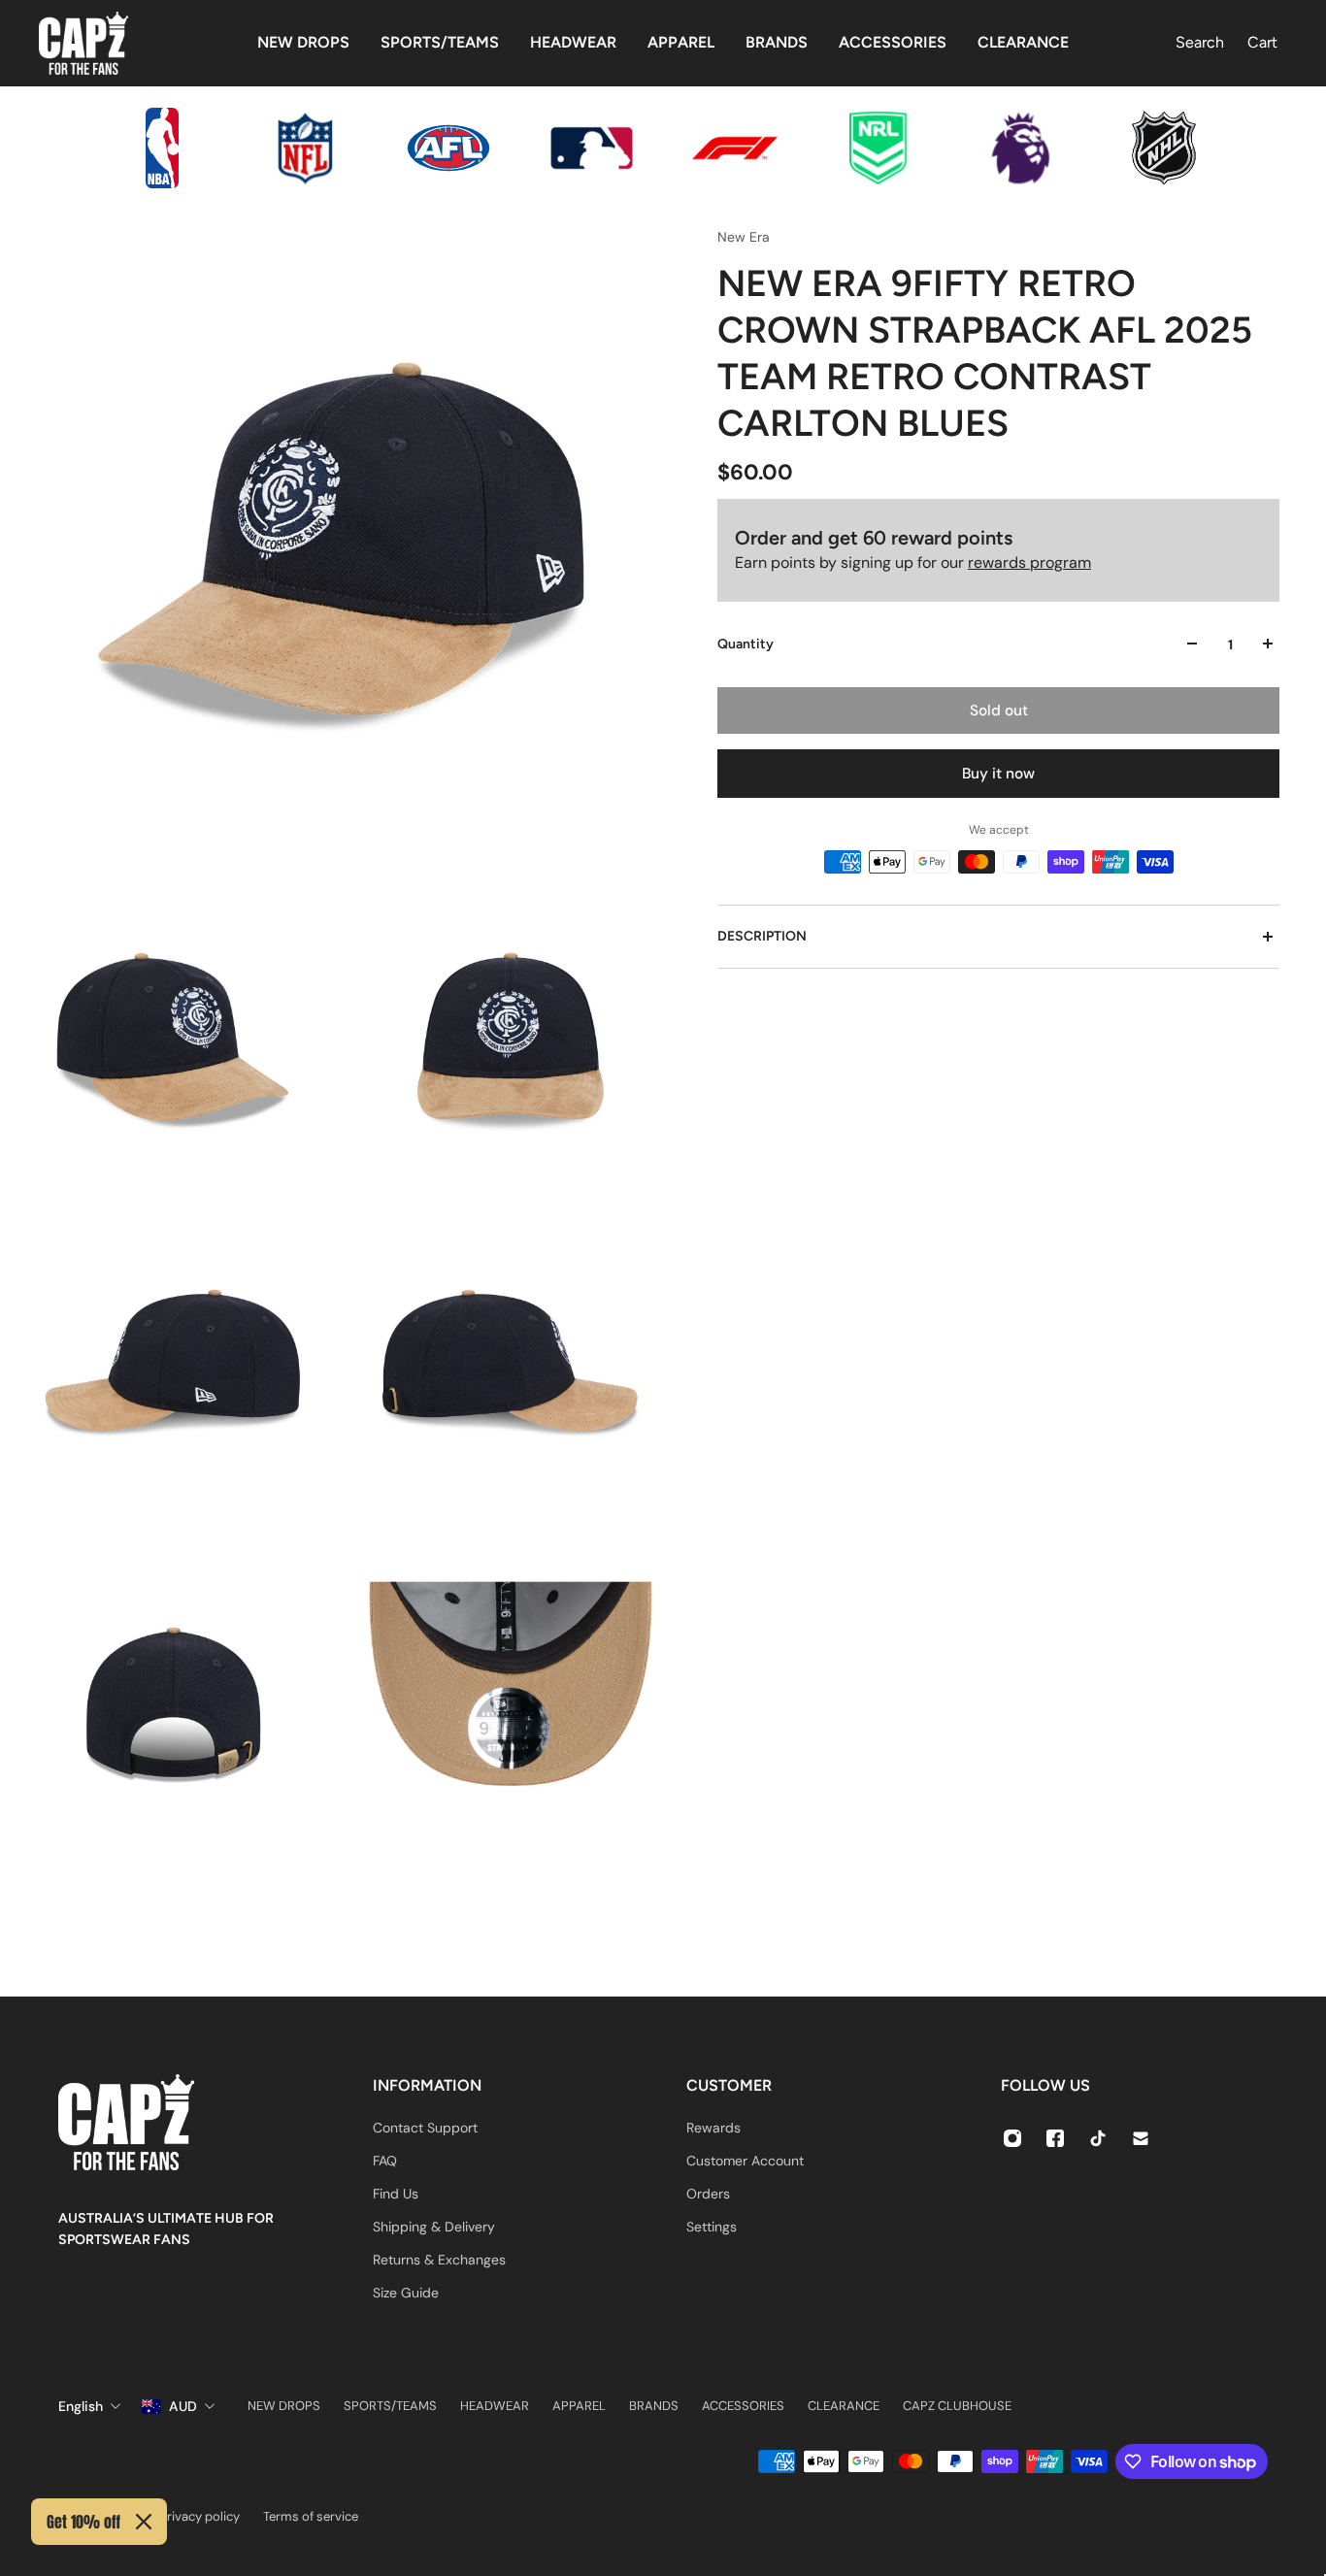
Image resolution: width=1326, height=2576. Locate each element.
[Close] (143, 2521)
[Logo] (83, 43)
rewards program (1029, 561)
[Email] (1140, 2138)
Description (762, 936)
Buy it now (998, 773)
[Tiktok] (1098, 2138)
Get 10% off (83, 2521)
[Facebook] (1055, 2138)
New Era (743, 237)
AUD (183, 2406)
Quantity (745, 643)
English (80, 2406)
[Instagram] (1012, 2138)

########################################

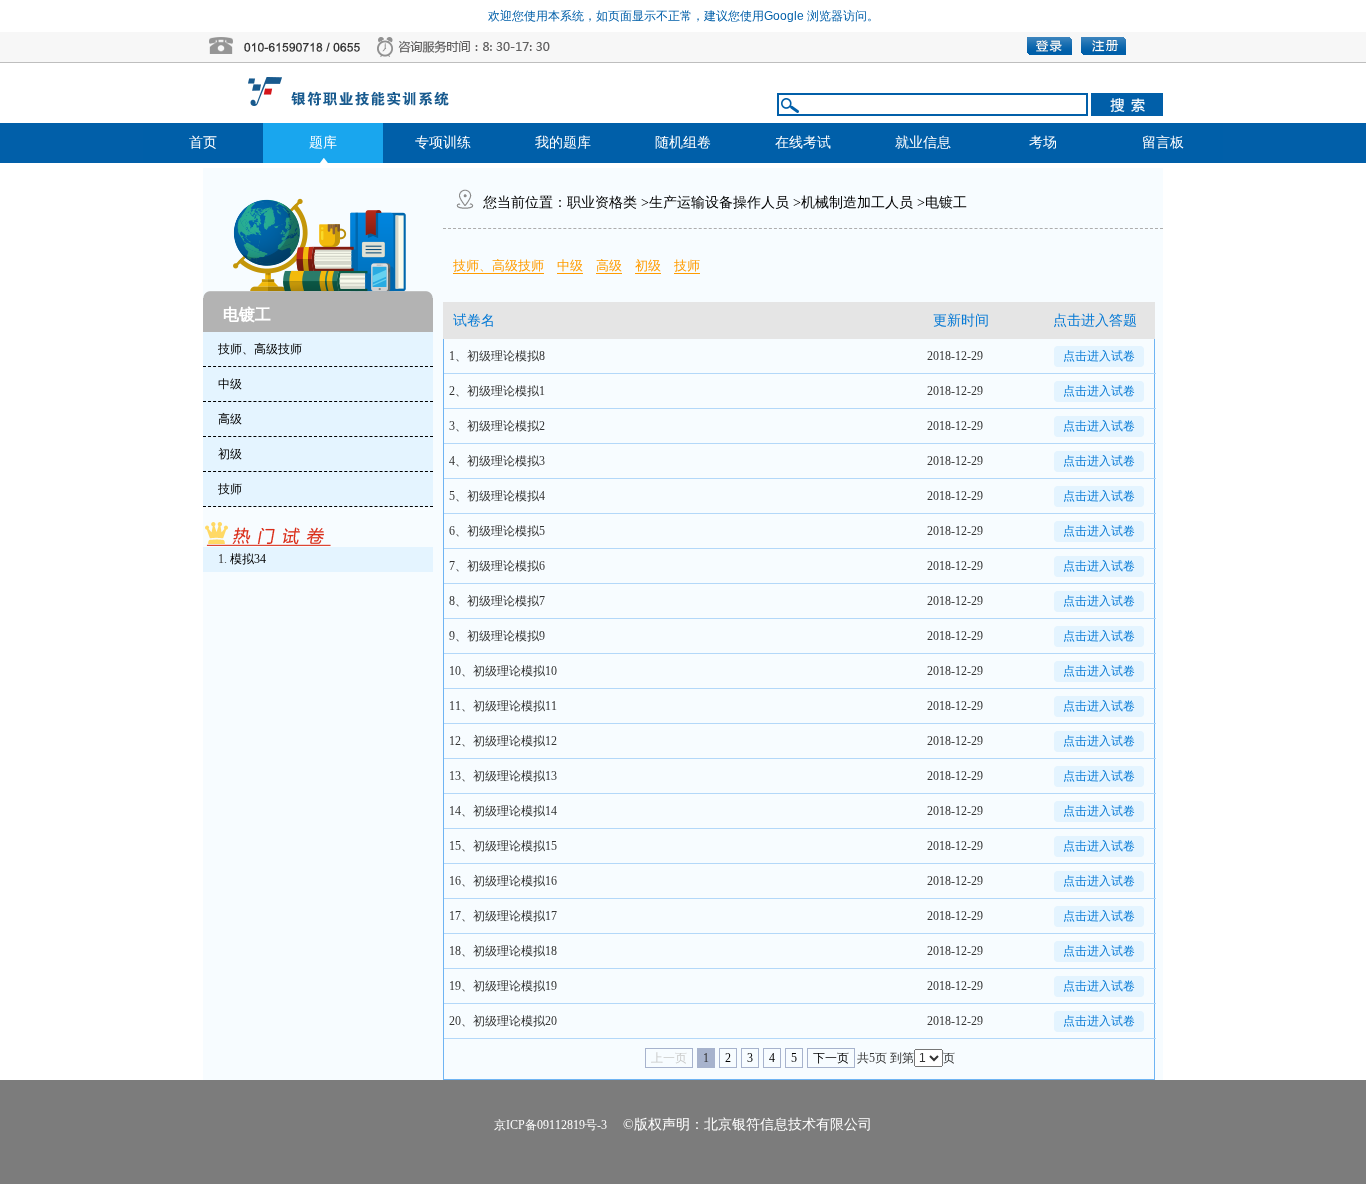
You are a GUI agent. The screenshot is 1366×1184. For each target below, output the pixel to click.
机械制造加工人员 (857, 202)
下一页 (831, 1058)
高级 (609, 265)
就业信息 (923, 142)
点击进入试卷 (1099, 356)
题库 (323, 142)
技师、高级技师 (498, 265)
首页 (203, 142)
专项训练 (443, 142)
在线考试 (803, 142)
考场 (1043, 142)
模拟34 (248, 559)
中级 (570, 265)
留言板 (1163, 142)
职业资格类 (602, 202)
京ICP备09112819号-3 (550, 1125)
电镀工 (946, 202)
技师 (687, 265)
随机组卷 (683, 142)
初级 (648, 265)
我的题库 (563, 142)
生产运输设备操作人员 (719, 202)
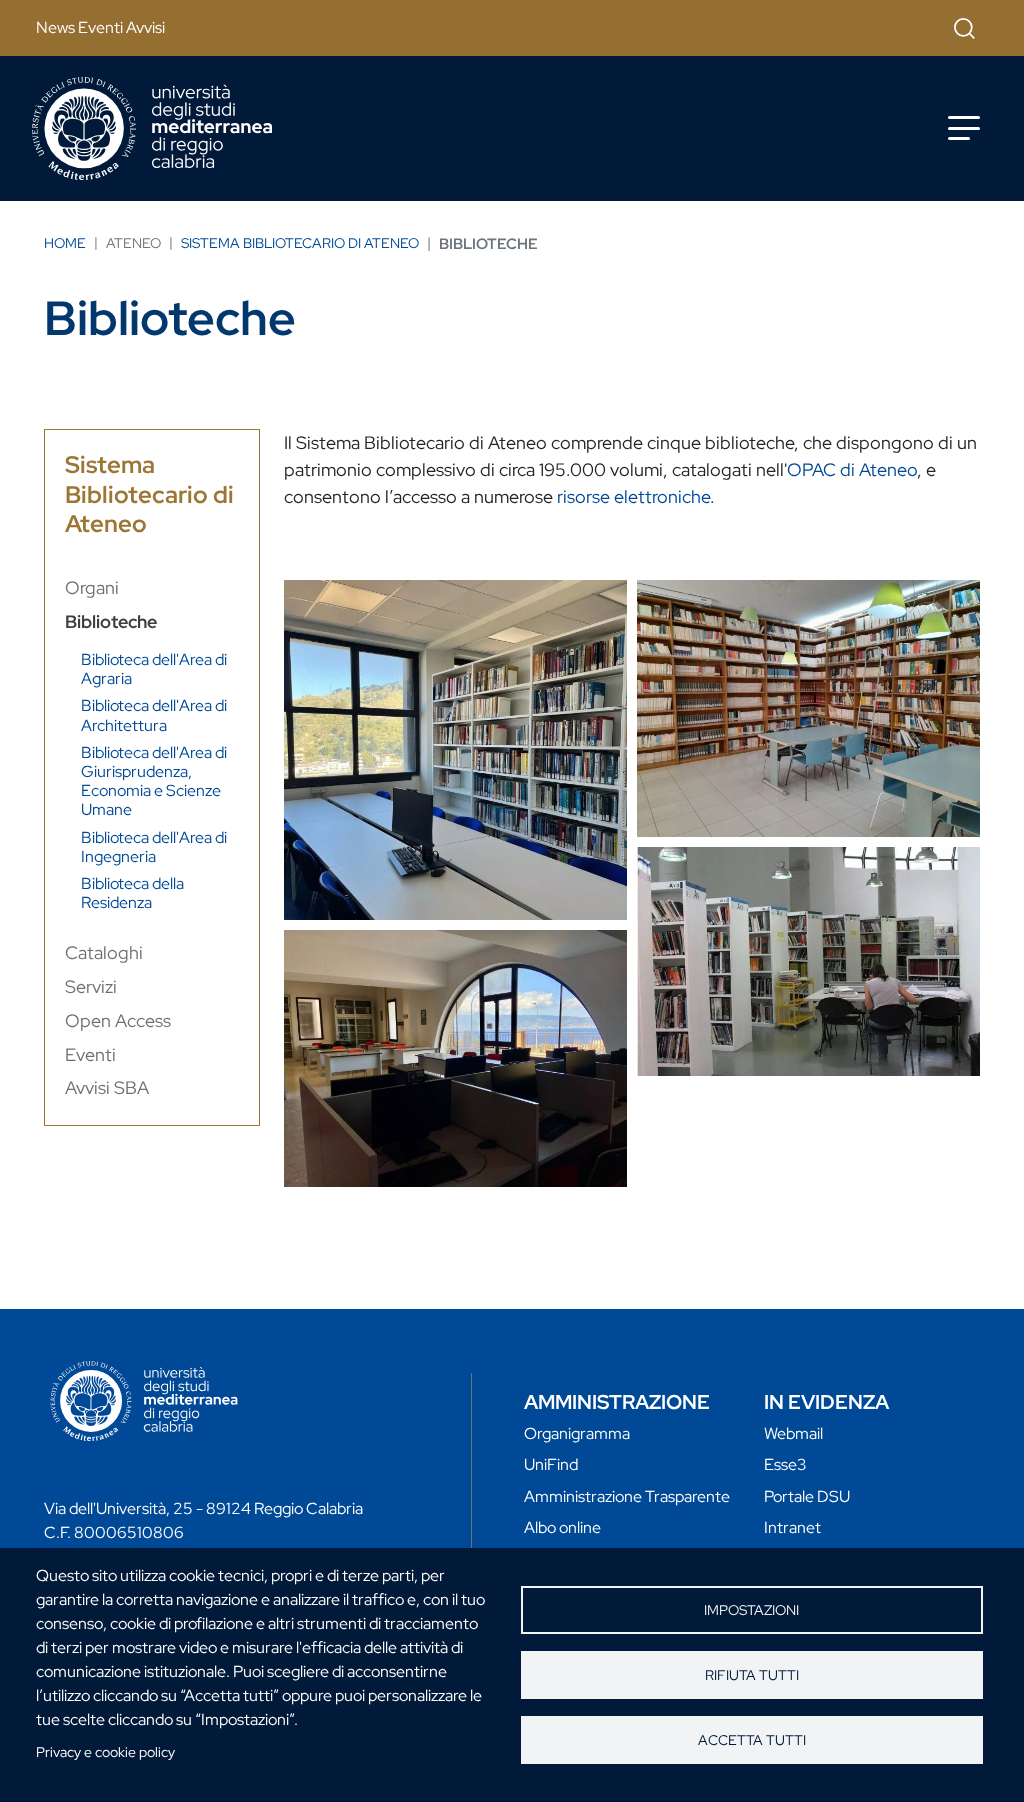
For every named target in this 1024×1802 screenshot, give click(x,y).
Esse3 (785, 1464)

########################################

▶ [PROBLEM TO SOLVE]
From the records above, retype only the lines starting at the line that contains "下一页 (831, 1058)" and ending at the line that contains "生产运输设备操作人员 (719, 202)", both included.

▶ [TASK SOLUTION]
下一页 (831, 1058)
高级 (609, 265)
就业信息 (923, 142)
点击进入试卷 (1099, 356)
题库 (323, 142)
技师、高级技师 (498, 265)
首页 (203, 142)
专项训练 (443, 142)
在线考试 (803, 142)
考场 (1043, 142)
模拟34 (248, 559)
中级 (570, 265)
留言板 (1163, 142)
职业资格类 (602, 202)
京ICP备09112819号-3 (550, 1125)
电镀工 (946, 202)
技师 (687, 265)
随机组卷 (683, 142)
初级 (648, 265)
我的题库 (563, 142)
生产运输设备操作人员 (719, 202)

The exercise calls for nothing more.